Um medicamento fitoterápico é elaborado através de plantas medicinais e seus derivados (tais como: suco, cera, óleo, extrato, entre outros), numa mistura de substâncias feita de maneira industrializada. Com o objetivo de prevenir, aliviar ou melhorar o estado patológico, além de curar doenças, o fitoterápico é, na essência, um produto que tem eficácia garantida e oferece menos efeitos colaterais e riscos ao paciente. É preciso ressaltar que alguns cuidados devem ser tomados, como, por exemplo, a restrição do uso para mulheres grávidas e lactantes (em fase de amamentação), pois algumas substâncias podem interferir negativamente na fase de gestação e torna-se um fator abortivo. As plantas medicinais mais procuradas pela população são: artemísia, babosa, boldo, camomila, carqueja, catuaba, erva doce, erva cidreira, eucalipto, espinheira santa, ginseng, guaco, guaraná, hortelã, malva, quebra-pedra, romã e tanchagem.

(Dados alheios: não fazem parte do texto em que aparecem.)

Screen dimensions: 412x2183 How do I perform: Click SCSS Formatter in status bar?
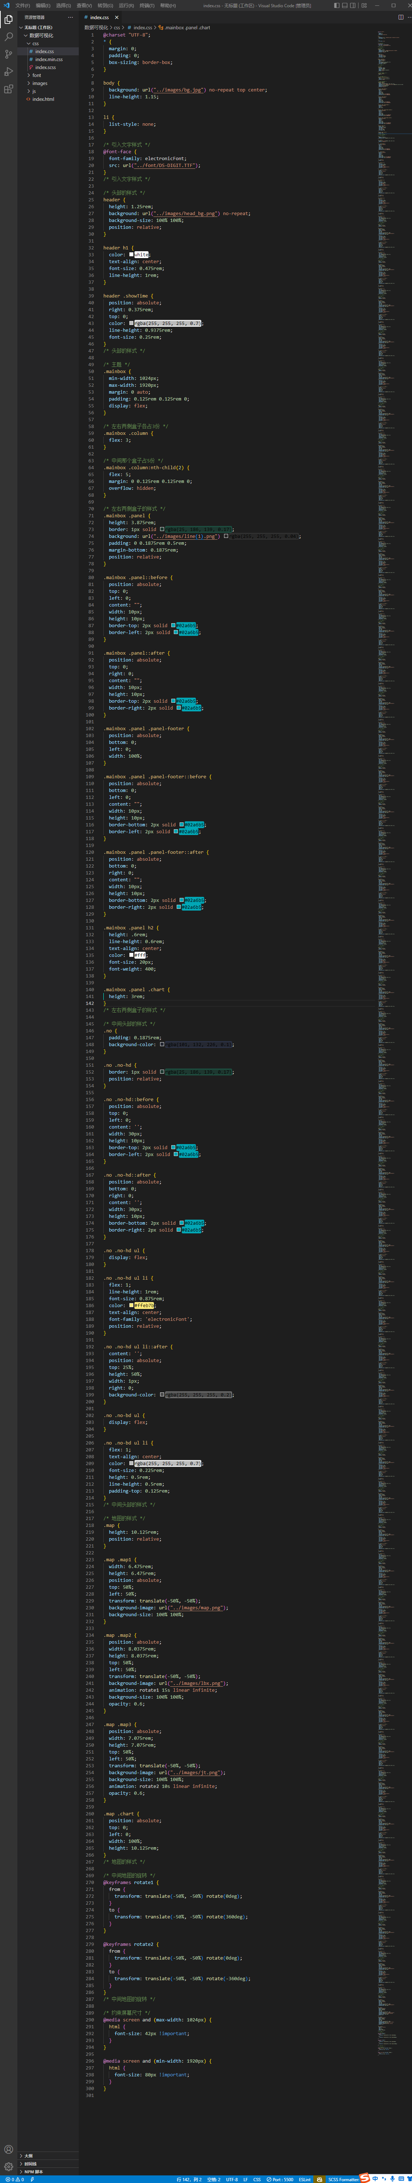pos(342,2179)
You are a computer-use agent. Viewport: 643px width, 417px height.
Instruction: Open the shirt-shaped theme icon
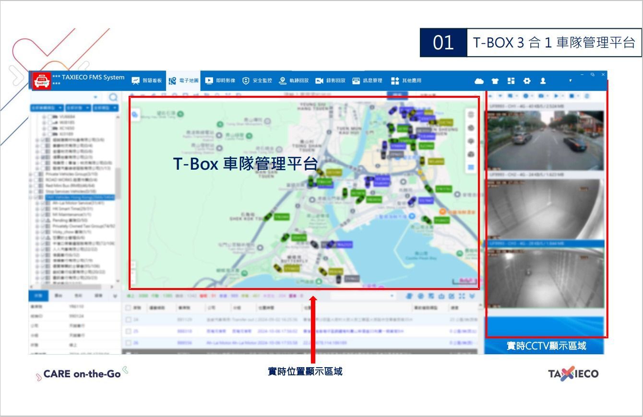[x=495, y=81]
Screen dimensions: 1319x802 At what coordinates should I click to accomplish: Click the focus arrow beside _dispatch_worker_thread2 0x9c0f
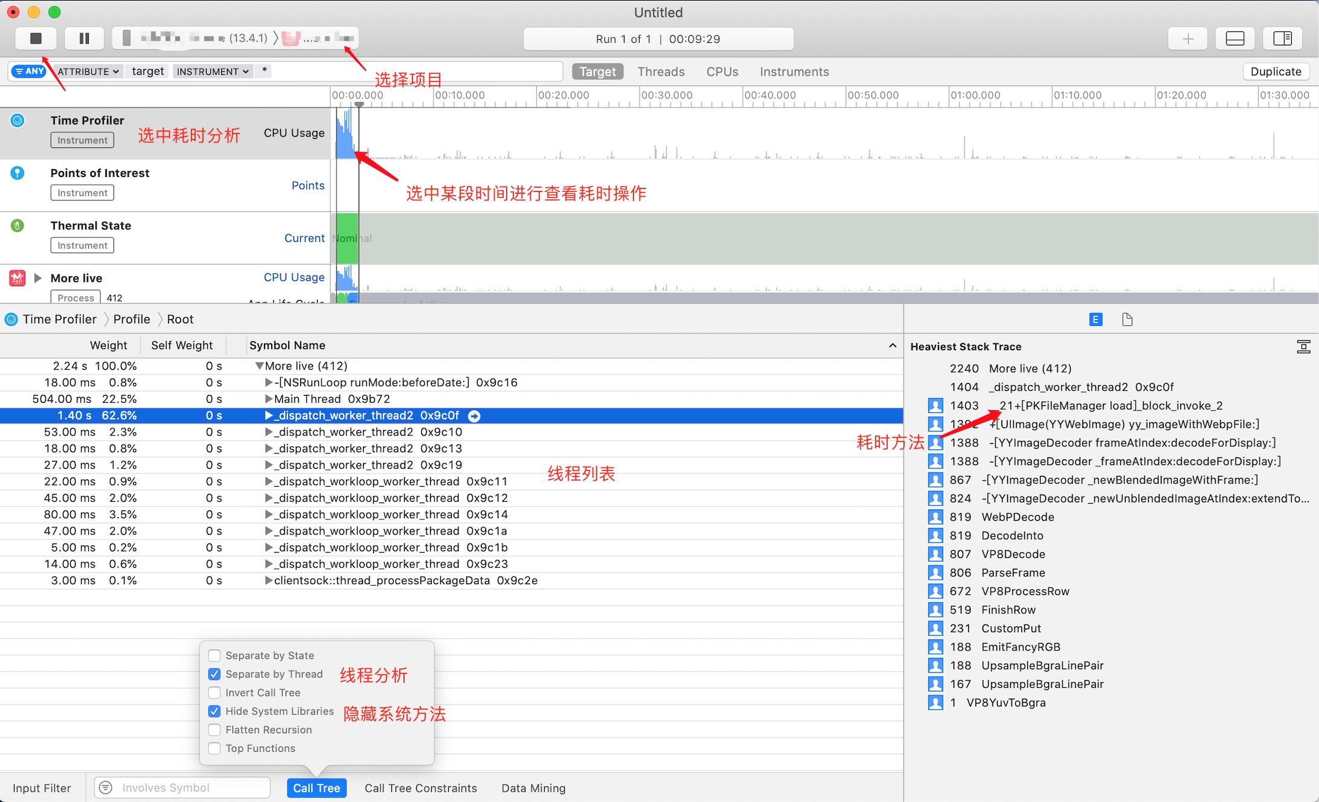[475, 415]
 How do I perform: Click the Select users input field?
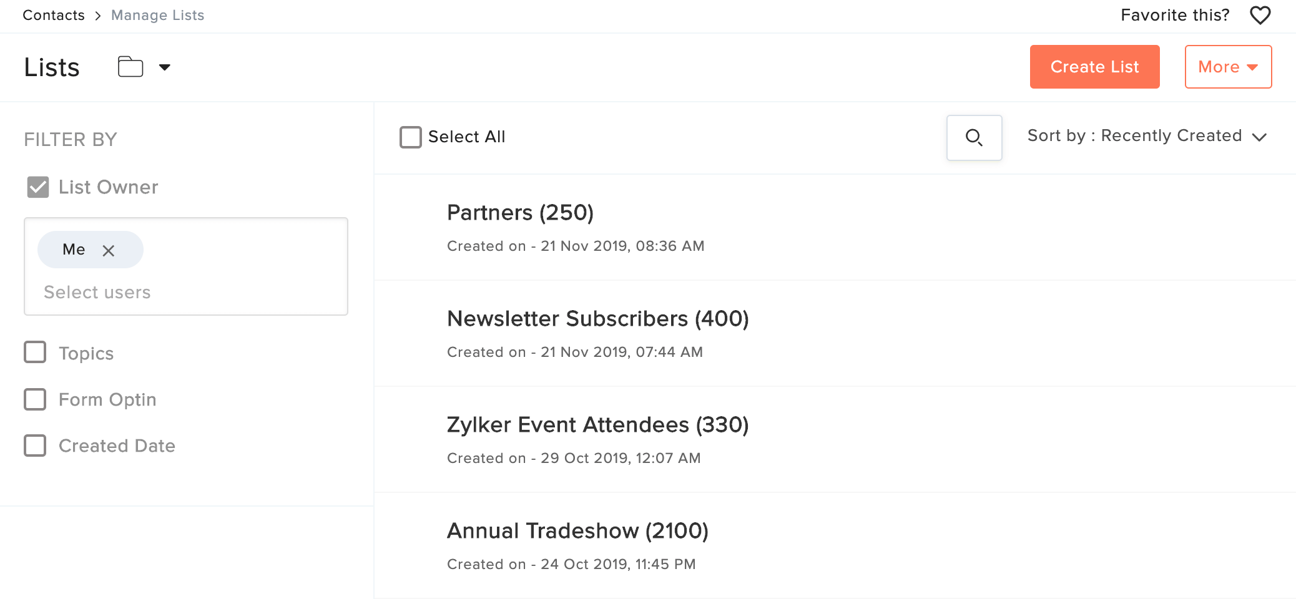click(185, 292)

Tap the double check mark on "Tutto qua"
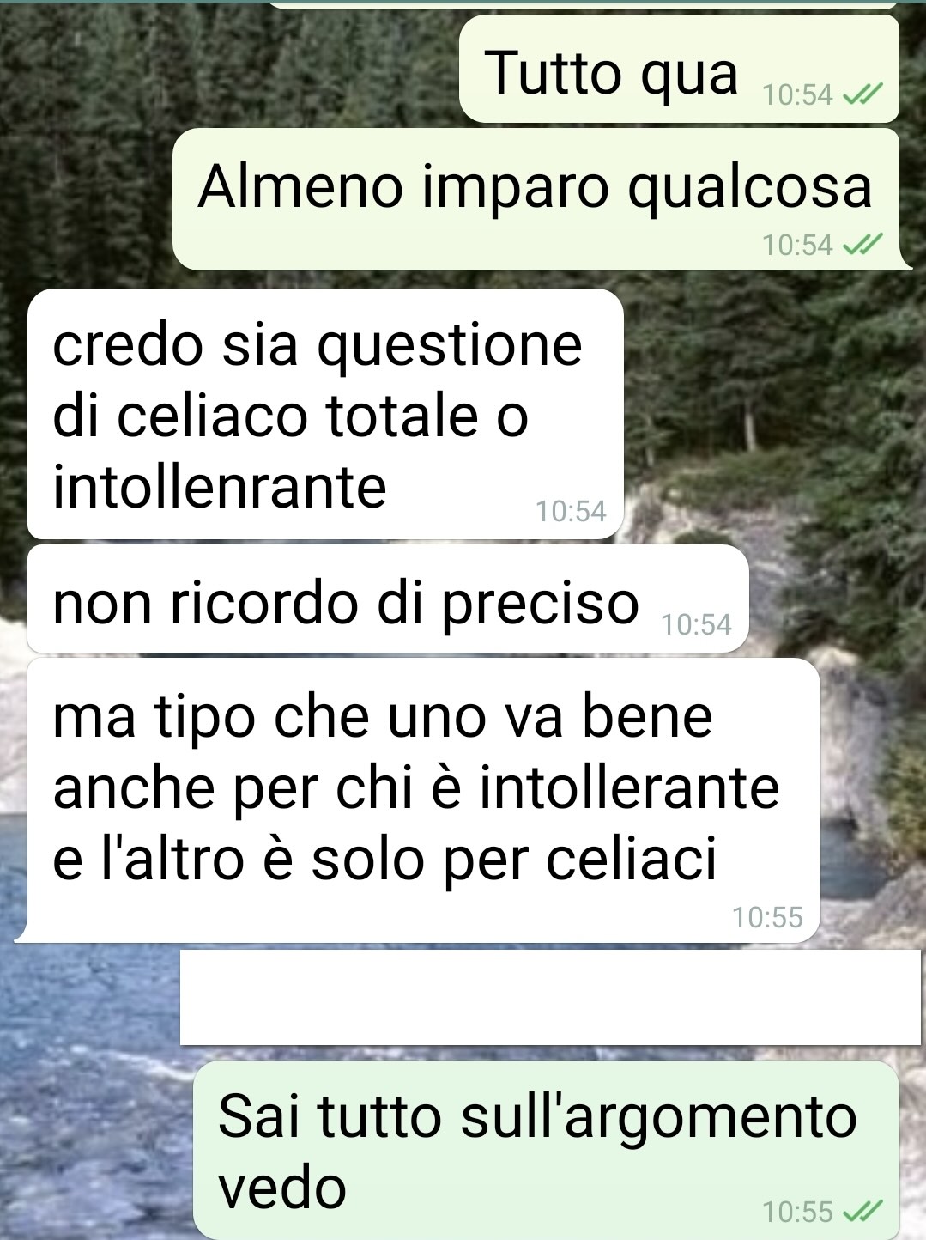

Relação entre Fitoterápicos e Emagrecimento

Algumas plantas atuam na queima do excesso de gordura e desintoxicação do organismo. De acordo com as substâncias presentes em determinado fitoterápico, são muitos os princípios ativos utilizados para ajudar no processo de emagrecimento. A Chlorella, por exemplo, contém algas compostas por proteína, clorofila, vitamina E e complexo B que agem como complementos nutritivos, auxiliando na sensação de saciedade. Portanto, auxilia no emagrecimento, na constipação (intestino preso) e no fortalecimento do sistema imunológico.

Quem Pode Prescrever?

Desde o dia 30 de julho de 2007, quando foi publicada a Resolução nº402, os profissionais de nutrição estão autorizados a praticar prescrição de fitoterápicos oriundos de plantas in natura frescas, ou como droga vegetal nas suas diferentes formas farmacêuticas.

O nutricionista orienta seu paciente sobre como fazer o uso correto do fitoterápico, que precisa ser reconhecido e adequado às normas da ANVISA (quando industrializados). A segurança dos fitoterápicos deve ser a mesma dos medicamentos convencionais e devem ser registrados no Ministério da Saúde antes da comercialização.